Causos do Suzenando – III – Pondo o Diabo pra correr
A primeira missa terminou e Suzenando deixou dona Elvira na Igreja e tomou o rumo da Venda do Dôco onde já tinha audiência cevada. Ceva vocês sabem é onde o barranqueiro cria seu pesqueiro deixando comida para os peixes. Albert Einstein dizia que mais importante que o conhecimento era a imaginação, o que não faltava ao nosso herói. E tinha gente que não perdia por nada esses causos.
O assunto era sobre o sermão do Padre Pedro Lacerda Gontijo que falou do perigo do capeta em nossas vidas…
“– Que queres de mim, Jesus, Filho do Deus Altíssimo? Conjuro-te por Deus, que não me atormentes. Jesus lhe dizia: Sai imundo ser, SAI!”
Só esperaram o Suzenando se acomodar na cadeira preferida e veio logo a pergunta. Se ele tinha medo do capeta. Era a bola que ele queria levantada, suspirou e … vamos nessa!
– “dia desses, eu precisava resolver negócio aqui na cidade, apressei a lida na roça, enchi os cochos de milho, joguei um balaio de tamboeiras pras vacas mastigarem e falei com Elvira que ia pra cidade. Ela só falou, vai depressa para chegar com sol.
Arriei a mula, amarrei os alforges e pus uma marchinha viajeira, cabeça cheia de pensamento, tudo que tinha que fazer encaixando.

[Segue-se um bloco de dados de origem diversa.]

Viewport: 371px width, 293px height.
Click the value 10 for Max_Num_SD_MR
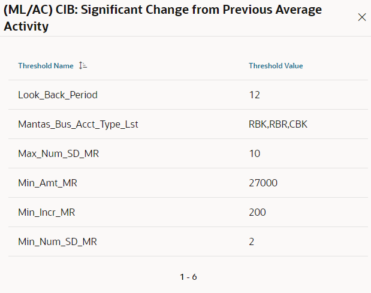pyautogui.click(x=255, y=154)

Eu vou sempre na contramão para ver os carros de longe encostado no barranco alto de mais de metro. Na subida do Salôbro tive que chegar espora, a mula subiu bufando. Passei a Vargem do Galinheiro e peguei a Reta, cerradão fechado dos dois lado. Aí essa mula começou a refugar, até que empacou. Eu chegava a espora e a taca, gritava com a salafrária e ela começou a empinar, se tivesse no mato eu ia achar que era cobra, se fosse de noite eu ia achar que era onça. Mas tava só escurecendo…
Foi quando escutei um pisado nas folhas secas do mato, mas quando eu punha sentido parava. Com muito custo a mula rompeu, mas o barulho continuou, como se fosse um bicho caminhando e foi ficando mais perto. A mula dava umas rabanadas, eu tinha que chegar a espora e a taca pra bicha obedecer.

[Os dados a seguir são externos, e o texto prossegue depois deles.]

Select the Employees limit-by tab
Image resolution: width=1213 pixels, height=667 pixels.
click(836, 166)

O sol quase entrando, o barulho do mato cada vez mais arisco. Vi que um “trem” pulou do barranco na garupa e segurou no encosto da sela… Fiz que não vi, continuei tocando, mas reparei nas unha, igual de cabrito. Senti o cheiro de enxofre, meu nariz ardeu, vi que era mesmo o Danado! Se fosse qualquer um tinha borrado de medo, mas eu guentei firme!

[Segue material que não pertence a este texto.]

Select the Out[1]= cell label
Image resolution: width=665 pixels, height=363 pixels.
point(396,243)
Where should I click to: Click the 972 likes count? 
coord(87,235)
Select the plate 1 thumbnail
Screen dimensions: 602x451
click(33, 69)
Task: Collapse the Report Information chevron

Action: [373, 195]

Tava no fim da subida, já dava pra ver as casas. Quando é fé o sino da Igreja tocou e o bicho tremeu! Eu pus fé e o sino foi tocando mais alto, mais depressa! Dei uma cutucada nas esporas, e de repente senti o bicho bufar, deu um pulo barranco-acima e entrou no cerrado. Olhei e vi que era ainda rapazinho.
Gritei: “Foge não bobo! Foge não! Passar com cê na porta da igreja! Dá uma prosa mais o Padre Pedro!”